*Activity:*
As written and without pictures, set down the lines from the one that contains "Click Stop Video camera button" through the end of the data.

+ + + + + + +

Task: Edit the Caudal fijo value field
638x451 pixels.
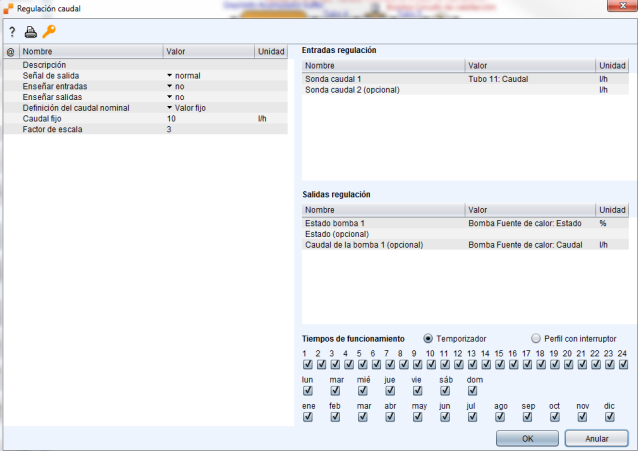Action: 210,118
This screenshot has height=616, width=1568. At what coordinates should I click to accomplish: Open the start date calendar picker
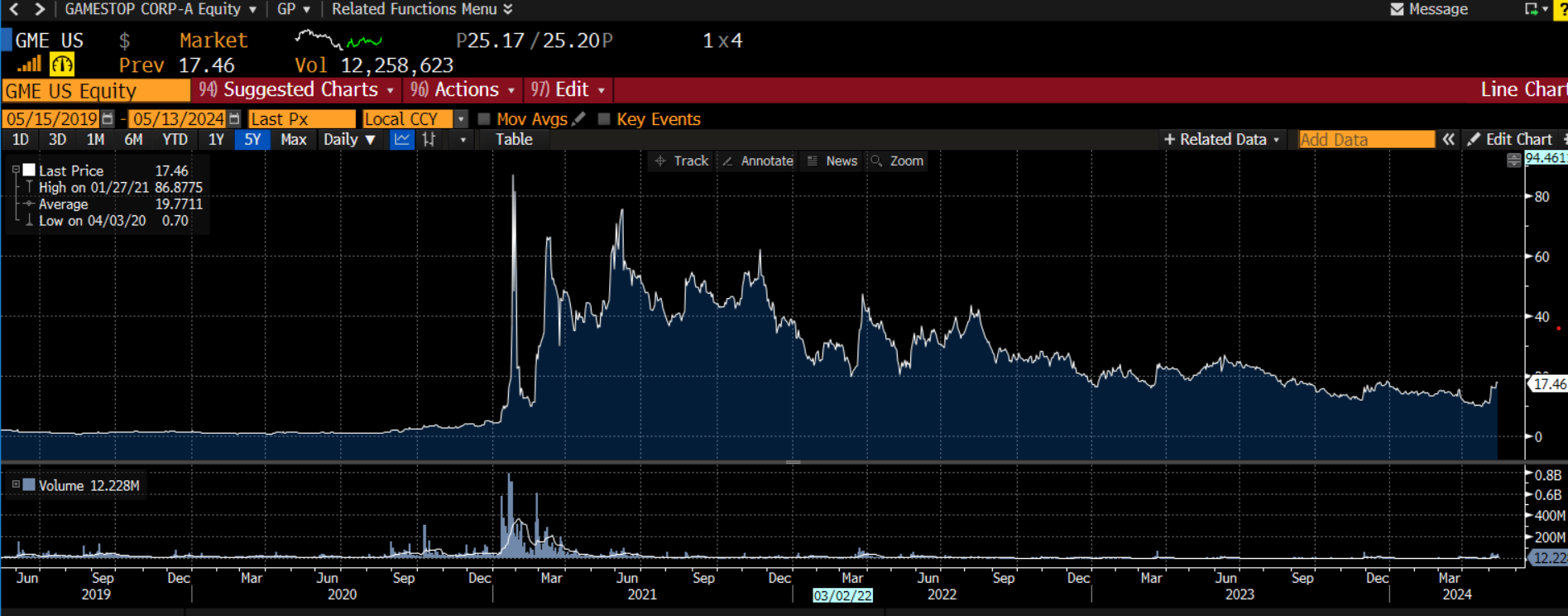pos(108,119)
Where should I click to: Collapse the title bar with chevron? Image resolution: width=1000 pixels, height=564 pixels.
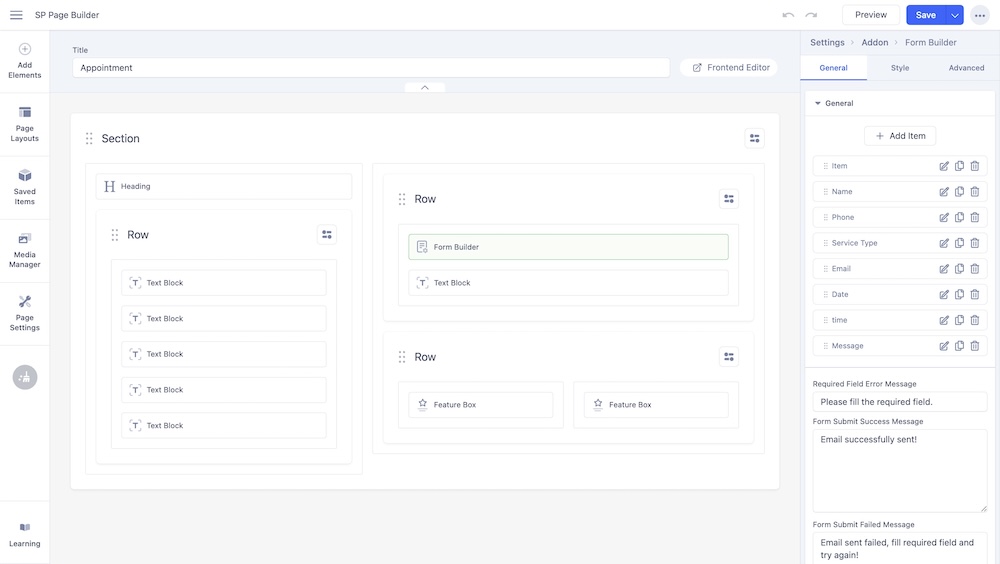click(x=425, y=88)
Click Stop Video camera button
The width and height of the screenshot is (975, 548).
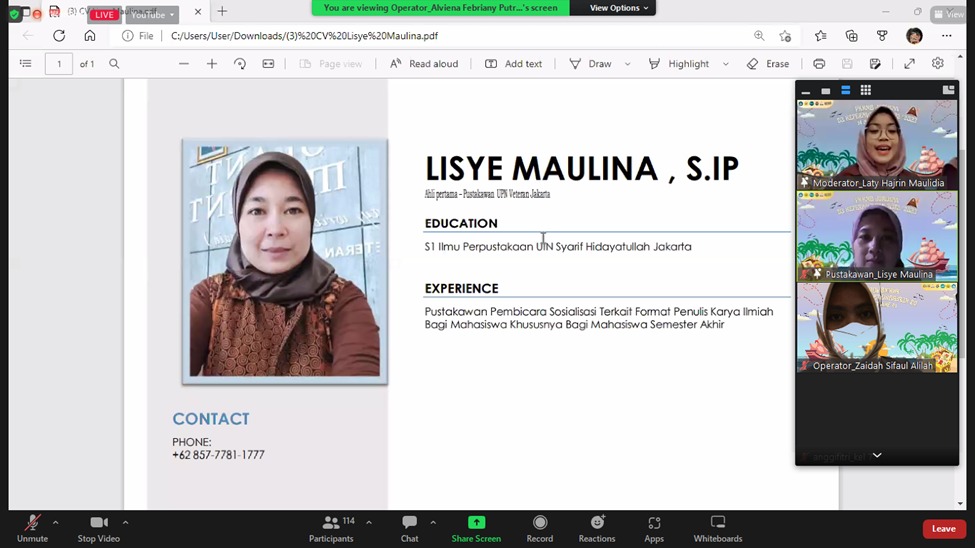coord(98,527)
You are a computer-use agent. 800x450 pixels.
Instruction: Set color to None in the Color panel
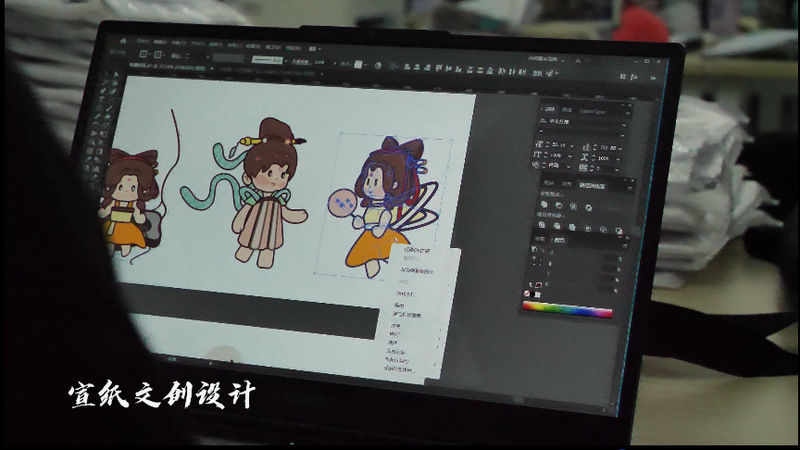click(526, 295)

+ + + + + + +

*Reply:*
Click Stop Video camera button
The width and height of the screenshot is (975, 548).
coord(98,527)
You are a computer-use agent. 800x450 pixels.
Instruction: Set color to None in the Color panel
click(526, 295)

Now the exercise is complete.